The leader intron of AtMHX can elicit, in the absence of splicing, low-level intron-mediated enhancement that depends on the internal intron sequence

Abstract

Abstract Background Introns stimulate gene expression in a wide range of organisms by increasing the levels of mature mRNA, without affecting mRNA stability. Although introns sometimes function as transcriptional enhancers, they usually stimulate expression by a process termed intron-mediated enhancement (IME). The mechanism of IME is largely unknown. While splicing per se is not sufficient for IME, as evident from the fact that not all introns increase expression, it is not clear yet whether splicing of the enhancing introns is essential for enhancement.

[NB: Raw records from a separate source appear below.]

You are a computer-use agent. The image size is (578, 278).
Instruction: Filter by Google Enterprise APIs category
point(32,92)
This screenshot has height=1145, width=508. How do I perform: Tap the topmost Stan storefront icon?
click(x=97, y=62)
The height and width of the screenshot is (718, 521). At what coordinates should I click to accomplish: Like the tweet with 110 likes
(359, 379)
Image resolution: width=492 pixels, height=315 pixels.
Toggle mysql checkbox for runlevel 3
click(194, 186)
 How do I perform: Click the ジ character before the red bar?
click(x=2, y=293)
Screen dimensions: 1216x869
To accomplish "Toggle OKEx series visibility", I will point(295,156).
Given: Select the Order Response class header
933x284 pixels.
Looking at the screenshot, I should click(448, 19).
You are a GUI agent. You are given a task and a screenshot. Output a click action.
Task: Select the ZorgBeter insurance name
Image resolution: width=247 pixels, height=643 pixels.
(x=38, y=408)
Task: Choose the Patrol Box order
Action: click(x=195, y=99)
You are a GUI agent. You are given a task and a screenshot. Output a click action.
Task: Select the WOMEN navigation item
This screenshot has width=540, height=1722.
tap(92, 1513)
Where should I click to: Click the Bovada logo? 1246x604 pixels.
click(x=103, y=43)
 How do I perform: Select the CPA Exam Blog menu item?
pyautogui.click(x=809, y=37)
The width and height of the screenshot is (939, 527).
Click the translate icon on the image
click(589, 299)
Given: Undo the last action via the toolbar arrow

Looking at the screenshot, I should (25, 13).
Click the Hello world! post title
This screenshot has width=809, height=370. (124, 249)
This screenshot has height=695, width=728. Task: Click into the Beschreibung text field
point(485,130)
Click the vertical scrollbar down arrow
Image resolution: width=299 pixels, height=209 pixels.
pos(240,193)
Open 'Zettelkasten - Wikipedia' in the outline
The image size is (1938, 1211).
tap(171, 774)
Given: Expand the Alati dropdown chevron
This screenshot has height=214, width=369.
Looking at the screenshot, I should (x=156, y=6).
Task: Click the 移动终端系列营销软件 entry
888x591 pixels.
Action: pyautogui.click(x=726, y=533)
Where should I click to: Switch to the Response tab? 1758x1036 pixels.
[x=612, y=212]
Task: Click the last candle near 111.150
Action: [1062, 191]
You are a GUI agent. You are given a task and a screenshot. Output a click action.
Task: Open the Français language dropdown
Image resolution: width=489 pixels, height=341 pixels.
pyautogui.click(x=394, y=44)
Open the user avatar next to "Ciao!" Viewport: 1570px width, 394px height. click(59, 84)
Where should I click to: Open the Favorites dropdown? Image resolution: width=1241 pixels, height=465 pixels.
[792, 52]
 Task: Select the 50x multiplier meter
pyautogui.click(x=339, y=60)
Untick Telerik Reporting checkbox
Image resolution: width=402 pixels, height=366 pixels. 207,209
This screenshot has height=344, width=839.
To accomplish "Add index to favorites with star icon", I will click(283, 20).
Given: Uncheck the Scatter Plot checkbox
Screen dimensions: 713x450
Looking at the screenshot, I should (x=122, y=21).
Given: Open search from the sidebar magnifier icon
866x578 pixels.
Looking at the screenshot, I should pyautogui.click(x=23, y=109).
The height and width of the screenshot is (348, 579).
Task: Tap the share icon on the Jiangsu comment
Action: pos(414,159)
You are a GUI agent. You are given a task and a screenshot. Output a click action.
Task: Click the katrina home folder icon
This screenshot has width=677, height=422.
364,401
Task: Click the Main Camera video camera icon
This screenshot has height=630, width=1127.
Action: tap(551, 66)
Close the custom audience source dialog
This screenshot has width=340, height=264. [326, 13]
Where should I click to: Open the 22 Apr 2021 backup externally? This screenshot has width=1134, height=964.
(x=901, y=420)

The leader intron (LI) of the Arabidopsis AtMHX gene was previously shown to substantially increase the expression of the AtMHX promoter. Here we investigated whether this LI acts as a transcriptional enhancer and whether its splicing is essential for IME. Results Expression in transformed Arabidopsis plants of an AtMHX::GUS construct from which the LI was eliminated was similar to a construct that included only the minimal promoter fused to GUS. Yet, almost no expression was seen in constructs that included the LI in addition to the minimal promoter or the LI inserted in various locations in the promoter. While the LI enhanced 272-fold the expression of the weak AtMHX promoter, only a 3-fold enhancement was observed for the strong CaMV 35S promoter. In the context of the AtMHX promoter, an unspliceable version of the LI that had mutated 5' and 3' splice sites mediated a low-level (5-fold) enhancement. Eliminating the internal 320 nt of the 416 nt unspliceable intron resulted in loss of ability to mediate low-level enhancement. Conclusions Although AtMHX promoter shows almost no expression in the absence of its LI, this intron does not act as a transcriptional enhancer and is unable to support expression in the absence of the enhancer elements of the promoter. It is also shown that the same intron can have very different contributions to expression of different promoters. Our results also demonstrate that while splicing is essential for substantial IME, in the absence of splicing low-level enhancement can be obtained. Notably, it is shown that the internal intron sequence plays a significant role in mediating the low-level enhancement of unspliced introns.